In another video posted by the White House on X, a clip of the cartoon character says, “Do you want to see me do it again?” overlaid on unclassified footage of US missiles blowing up more Iranian jets and trucks. The caption reads: “Will not stop until the objectives are met. Unrelenting. Unapologetic.”
“I think the conclusion you have to draw is that it’s just very domestically orientated and specifically aimed at existing supporters [...] this is pretty much in keeping with their usual messaging on foreign and security policy, and in this case, it’s just counterproductive to their strategic aims,” says Wroe.
Opportunists have joined in, including the operator of the account of United States military officer Jessica Foster, whose pro-Trump posts and pictures of her feet gained more than one million followers on Instagram, then pushed followers to a paid OnlyFans account. Her account – which was all AI generated – featured fake images with Trump, other prominent military figures and powerful artillery. Meta eventually removed the account, but only after it was contacted by The Washington Post.
Other official American communications have so far focused on the success of its military operations through the use of memes, popular culture and Call of Duty-style video footage to dehumanise the dead.

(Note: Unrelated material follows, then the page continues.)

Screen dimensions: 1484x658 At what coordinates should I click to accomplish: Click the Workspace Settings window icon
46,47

One video from the official White House account shows a fake Nintendo Wii Sports-style game titled “Operation Epic Fury” with footage of real missile strikes shown when a player hits a target.

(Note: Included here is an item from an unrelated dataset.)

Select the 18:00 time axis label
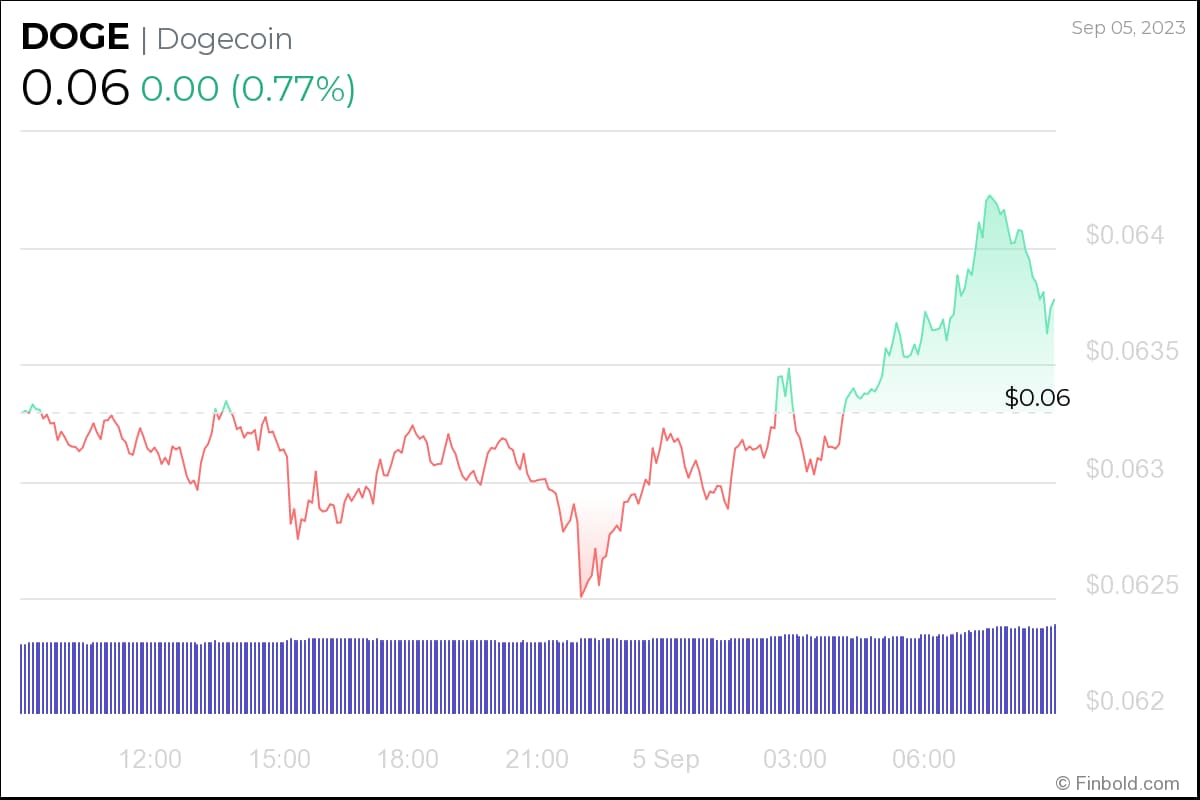 (408, 759)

Sydney University media professor Catharine Lumby says the strategy is shocking. “To see this war turned into a memification and gamification kind of contest takes my breath away,” Lumby says.
The strategy also risks backfiring.
“[The Trump administration is] making their allies’ stomachs turn,” says Wroe. “They’re only going to make it harder for NATO allies and allies like Australia to support the war and support operations like keeping the Strait of Hormuz open.”

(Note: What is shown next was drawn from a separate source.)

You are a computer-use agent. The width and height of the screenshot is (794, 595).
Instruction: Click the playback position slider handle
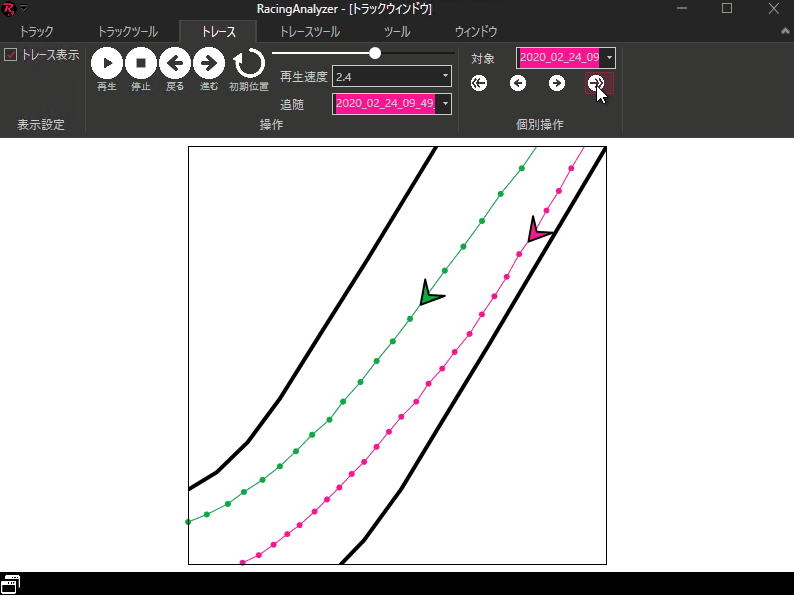[x=375, y=53]
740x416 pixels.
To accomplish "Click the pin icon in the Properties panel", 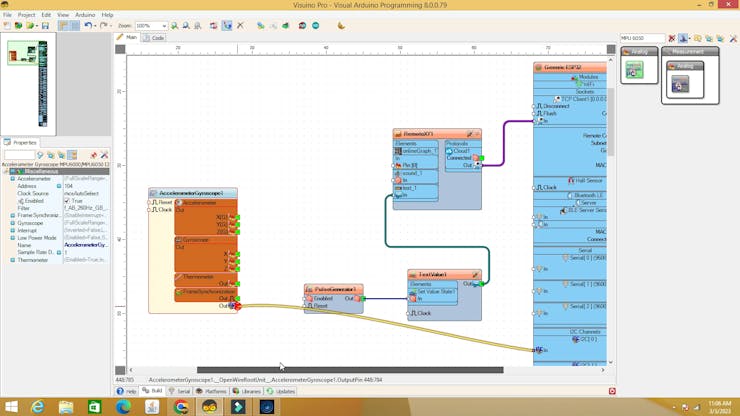I will (93, 155).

Iran has piggybacked America’s meme-based strategy into their own official communications, mass producing content like the now infamous “Lego Trump” videos, which play up numerous factors like Trump’s closeness to Israeli Prime Minister Benjamin Netanyahu, Iranian military successes and alleged attempts to cover up the Epstein Files in America.
The simple reason behind this content? It is shareable.
“The White House account is putting out a lot of a lot of this stuff [...] but it’s pretty awful, because it almost sets the standard for leaders of certain countries to engage in AI content in a way that politically benefits them,” Strick says.
In 2016, then-secretary of state and Vietnam veteran John Kerry reflected on what the United States had learned in that conflict. Soldiers, he said, should always be treated with dignity. The healing and reconciliation that had allowed servicemen’s bodies to be recovered from Vietnam was a tribute to both nations.
And “we were right to think about what had gone wrong and to enact laws that shed greater light on how our government goes about its business,” Kerry said.
Those hard-earned lessons now lie forgotten somewhere under a welter of juvenile memes and AI generated war porn.